The lowest-friction path: hand the grid a flat frame and nothing else. With auto-group on, schema inference picks the row hierarchy — the non-numeric columns, ordered by ascending cardinality so the coarsest dimension nests outermost — and turns every numeric column into a summed measure. It is a starting point, not a straitjacket: any explicit rows / measures you pass always win.

from dash_tensor_grid import TensorGrid, build_grid
# No rows / measures — the engine infers both from the data.
payload = build_grid(sales, {
"auto_group": True,
"formats": {"revenue": "currency:USD", "cost": "currency:USD"},
})
TensorGrid(id="grid", row_data=payload["row_data"], column_defs=payload["column_defs"])
  • Dimensions by ascending cardinality. Columns with fewer distinct values group first, so a region → country → city-shaped frame nests in that order without you naming it.

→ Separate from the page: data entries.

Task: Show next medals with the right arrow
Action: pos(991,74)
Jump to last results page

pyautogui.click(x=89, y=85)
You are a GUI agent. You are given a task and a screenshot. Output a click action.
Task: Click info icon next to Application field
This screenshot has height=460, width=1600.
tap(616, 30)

  • Numeric columns become sum measures by default. Pass an explicit measures map to change an aggregation or drop a numeric column from the roll-up — your map takes precedence over inference.

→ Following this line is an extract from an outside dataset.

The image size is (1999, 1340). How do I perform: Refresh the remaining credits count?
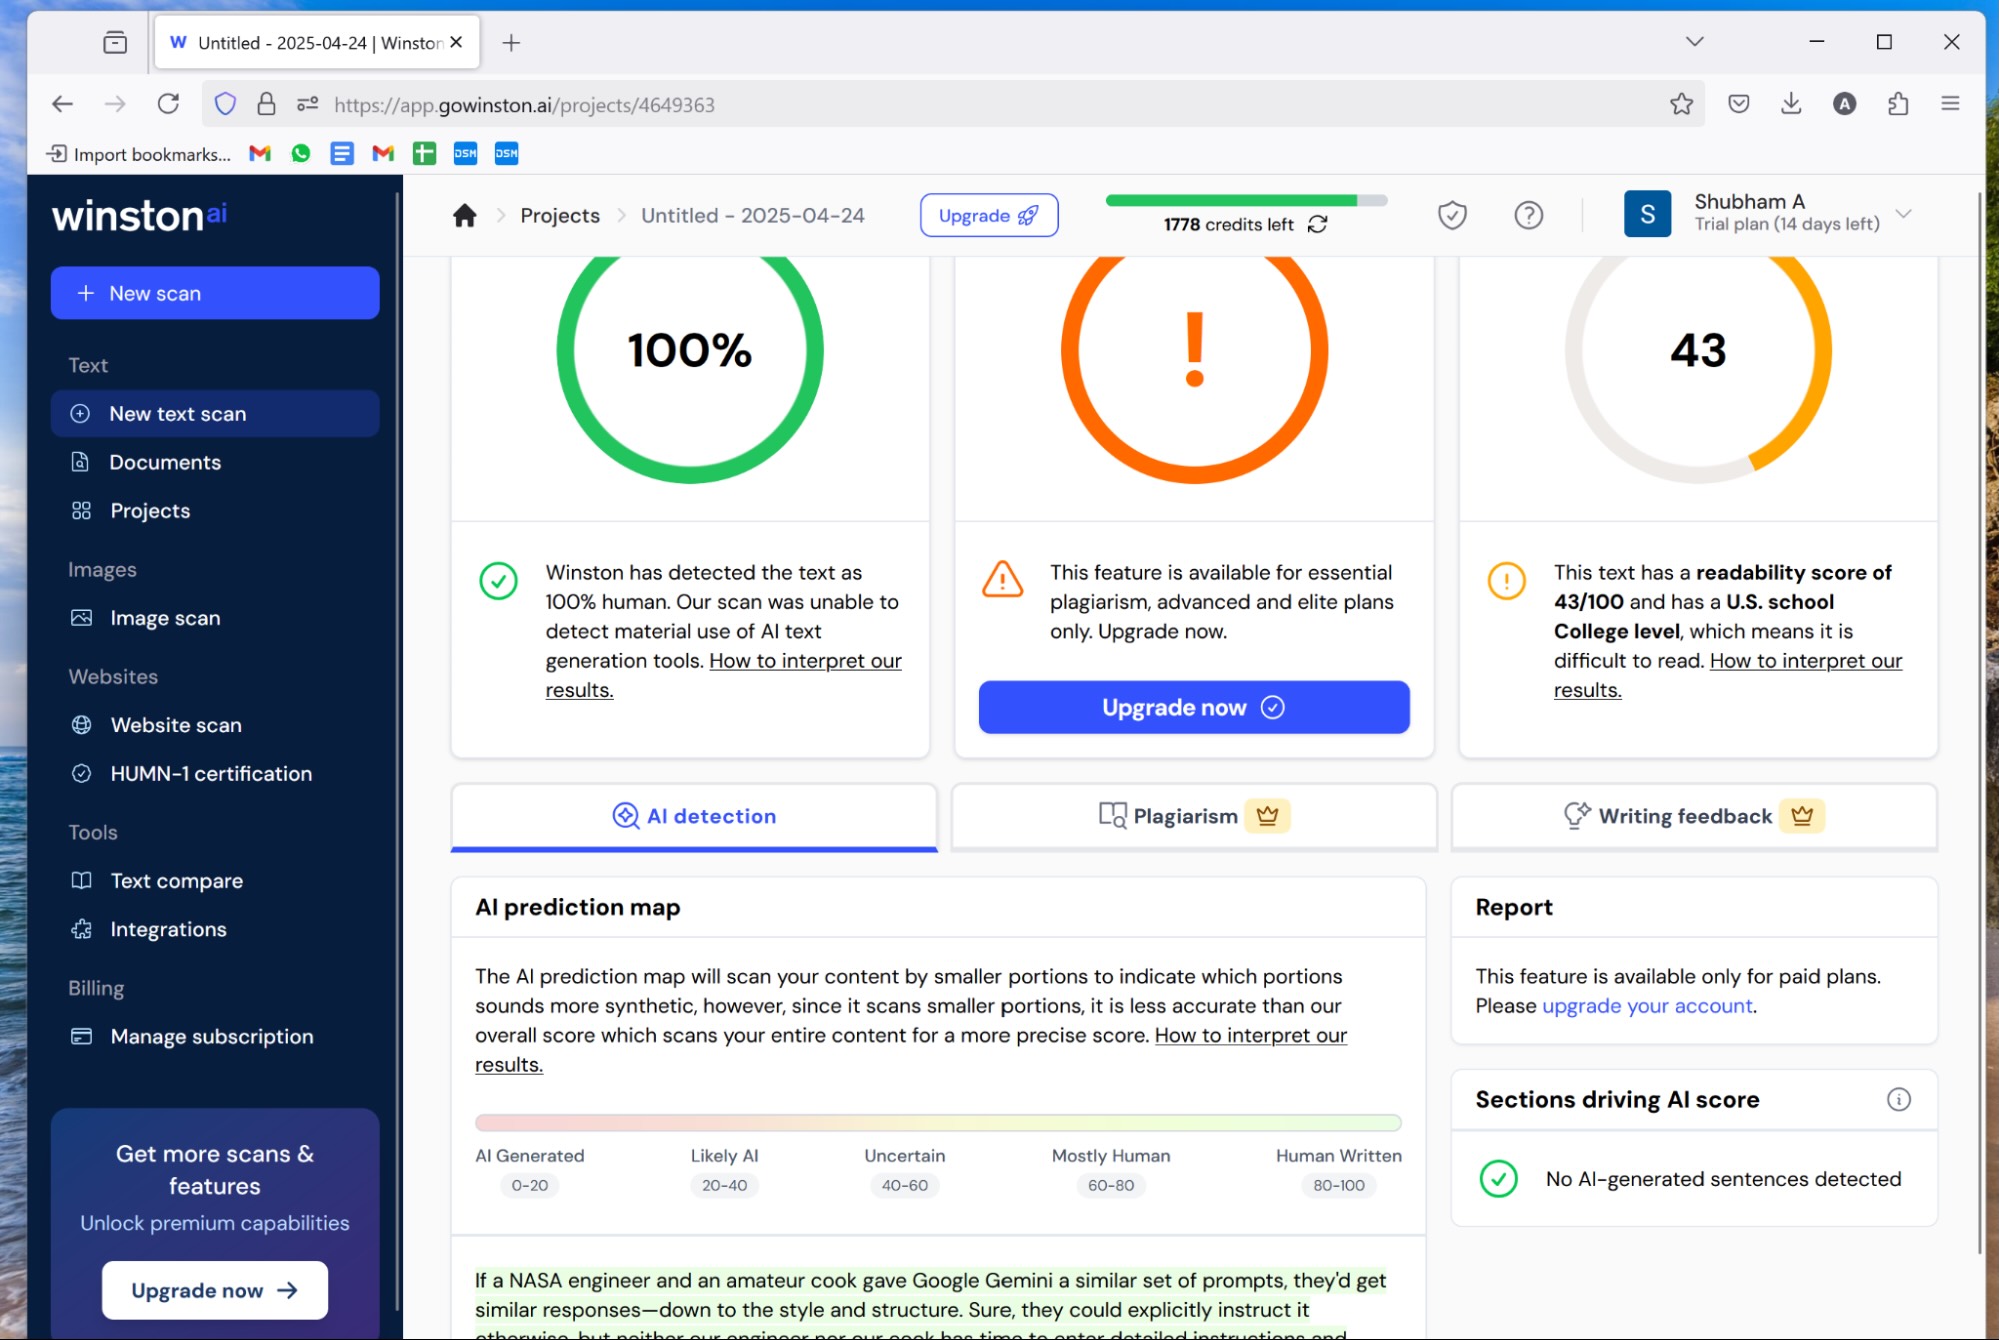pyautogui.click(x=1318, y=224)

  • Cap the depth. Dash accepts max_levels (engine.infer_schema) to limit how many dimension levels are derived; omit it for the engine default.
  • Explicit always wins. Provide rows and auto-group only fills in the measures, or vice versa — inference runs only for the axis you left empty.
  • Once you know the shape, prefer spelling out aggregation rows/measures for a stable, reviewable config.